Exercise brief: Your answer is the lines from the one that has "Виды оплаты (208, 2301)" through the last line of the records below, retyped exactly and alone.

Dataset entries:
※

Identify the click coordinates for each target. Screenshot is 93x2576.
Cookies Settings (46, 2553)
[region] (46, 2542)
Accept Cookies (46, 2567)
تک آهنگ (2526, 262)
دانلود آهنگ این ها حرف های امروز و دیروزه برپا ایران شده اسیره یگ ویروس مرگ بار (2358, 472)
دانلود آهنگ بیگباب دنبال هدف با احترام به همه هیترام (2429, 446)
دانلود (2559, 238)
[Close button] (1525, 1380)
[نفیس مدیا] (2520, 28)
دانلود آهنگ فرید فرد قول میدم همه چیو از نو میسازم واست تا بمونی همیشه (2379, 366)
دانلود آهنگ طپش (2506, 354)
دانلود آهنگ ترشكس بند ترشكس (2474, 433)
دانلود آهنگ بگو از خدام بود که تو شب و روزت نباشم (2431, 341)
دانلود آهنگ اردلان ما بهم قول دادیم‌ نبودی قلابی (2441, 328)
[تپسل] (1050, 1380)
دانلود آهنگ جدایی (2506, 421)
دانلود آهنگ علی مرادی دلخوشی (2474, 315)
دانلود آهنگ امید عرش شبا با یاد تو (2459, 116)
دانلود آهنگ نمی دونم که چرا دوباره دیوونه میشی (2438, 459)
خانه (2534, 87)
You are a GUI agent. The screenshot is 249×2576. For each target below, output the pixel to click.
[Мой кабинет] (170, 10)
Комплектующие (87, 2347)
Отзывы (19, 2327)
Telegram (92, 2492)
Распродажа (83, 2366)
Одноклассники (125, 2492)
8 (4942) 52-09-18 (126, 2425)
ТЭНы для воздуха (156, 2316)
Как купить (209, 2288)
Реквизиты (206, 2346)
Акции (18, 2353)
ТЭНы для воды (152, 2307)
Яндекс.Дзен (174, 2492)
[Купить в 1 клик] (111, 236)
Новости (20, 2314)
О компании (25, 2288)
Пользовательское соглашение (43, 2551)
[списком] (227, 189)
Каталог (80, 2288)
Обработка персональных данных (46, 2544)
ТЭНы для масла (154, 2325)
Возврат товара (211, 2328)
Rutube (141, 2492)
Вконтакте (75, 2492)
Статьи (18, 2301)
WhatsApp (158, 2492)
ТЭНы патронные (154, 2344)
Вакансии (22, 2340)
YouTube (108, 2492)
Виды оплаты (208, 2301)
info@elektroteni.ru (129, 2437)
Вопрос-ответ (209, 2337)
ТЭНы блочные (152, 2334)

※

Result of the exercise:
Виды оплаты (208, 2301)
info@elektroteni.ru (129, 2437)
Вопрос-ответ (209, 2337)
ТЭНы блочные (152, 2334)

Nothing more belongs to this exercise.